Sometimes people report 0-days in the forums. Perhaps we should add a notice not to report those and direct people to the right places.

Core: ​https://make.wordpress.org/core/handbook/testing/reporting-security-vulnerabilities/
Plugins: ​https://developer.wordpress.org/plugins/wordpress-org/plugin-security/reporting-plugin-security-issues/

Props to @benlk for the idea!

[benlk]

The current text on forum submit pages is this:

When posting a new topic, follow these steps:
Read the Forum Welcome ​https://wordpress.org/support/welcome/ to find out how to maximize your odds of getting help!
Search ​https://wordpress.org/support/search/ the forums to see if your topic has been resolved already.
Update to the latest versions of your plugins, themes, and WordPress.
Note the exact steps needed to reproduce your issue.
Provide any information you might think is useful. If your issue is visual, note your browser and operating system. If your issue is technical, note your server environment.

Suggested revisions:

• Change the first step to: "Read the Forum Welcome ​https://wordpress.org/support/welcome/ to find out how to maximize your odds of getting help! If you're here to report a vulnerability, exploit, or security issue with a plugin, please read how to do so safely ​https://developer.wordpress.org/plugins/wordpress-org/plugin-security/reporting-plugin-security-issues/. "
• Add information on reporting security vulnerabilities ​https://developer.wordpress.org/plugins/wordpress-org/plugin-security/reporting-plugin-security-issues/ to the Forum Welcome page ​https://wordpress.org/support/welcome/

This ticket results from the discussion in Slack's #meta at ​https://wordpress.slack.com/archives/C02QB8GMM/p1553200752319200

[SergeyBiryukov]

In 8574:

Support Theme: Add a notice with a link to a handbook article on reporting security issues safely.

Props benlk, Ipstenu.
See #4311.

[SergeyBiryukov]

In 8575:

Support Theme: Add missing textdomain after [8574].

See #4311.

[SergeyBiryukov]

The notice is now live:

Reporting a security issue? Please read ​Reporting Security Vulnerabilities to do that safely.

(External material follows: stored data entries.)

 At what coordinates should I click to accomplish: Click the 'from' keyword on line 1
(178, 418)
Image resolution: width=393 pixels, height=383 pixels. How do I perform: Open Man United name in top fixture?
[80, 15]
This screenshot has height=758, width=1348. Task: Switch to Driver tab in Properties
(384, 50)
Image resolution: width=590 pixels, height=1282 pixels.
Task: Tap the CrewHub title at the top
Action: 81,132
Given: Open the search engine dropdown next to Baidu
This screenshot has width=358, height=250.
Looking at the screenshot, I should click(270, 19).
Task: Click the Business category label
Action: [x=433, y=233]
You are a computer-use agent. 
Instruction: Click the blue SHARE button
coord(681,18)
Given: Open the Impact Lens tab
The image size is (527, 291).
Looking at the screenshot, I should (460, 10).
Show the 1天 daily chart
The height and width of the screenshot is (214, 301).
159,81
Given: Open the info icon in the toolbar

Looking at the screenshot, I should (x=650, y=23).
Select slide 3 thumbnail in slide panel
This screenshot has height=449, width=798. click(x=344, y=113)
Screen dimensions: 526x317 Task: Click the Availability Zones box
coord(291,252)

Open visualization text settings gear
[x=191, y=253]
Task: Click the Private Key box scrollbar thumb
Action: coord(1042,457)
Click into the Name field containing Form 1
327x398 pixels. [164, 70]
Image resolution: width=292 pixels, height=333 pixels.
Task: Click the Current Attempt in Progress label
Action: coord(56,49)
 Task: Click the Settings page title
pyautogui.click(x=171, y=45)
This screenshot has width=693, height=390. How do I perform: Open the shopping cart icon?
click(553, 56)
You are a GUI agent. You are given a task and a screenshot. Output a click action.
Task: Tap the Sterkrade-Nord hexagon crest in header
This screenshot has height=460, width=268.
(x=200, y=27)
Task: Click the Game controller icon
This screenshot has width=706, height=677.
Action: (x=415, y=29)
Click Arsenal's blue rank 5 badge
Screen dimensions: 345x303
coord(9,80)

I've linked to the Core handbook article, as it appears to be more comprehensive and covers plugins, WordPress.com, and self-hosted WordPress sites.

We should probably also add something to that effect to Forum Welcome, keeping the ticket open for that.

[Clorith]

I've updated the forum welcome to also link to the core handbook page on reporting vulnerabilities, along with a reminder not to post them in a public forum.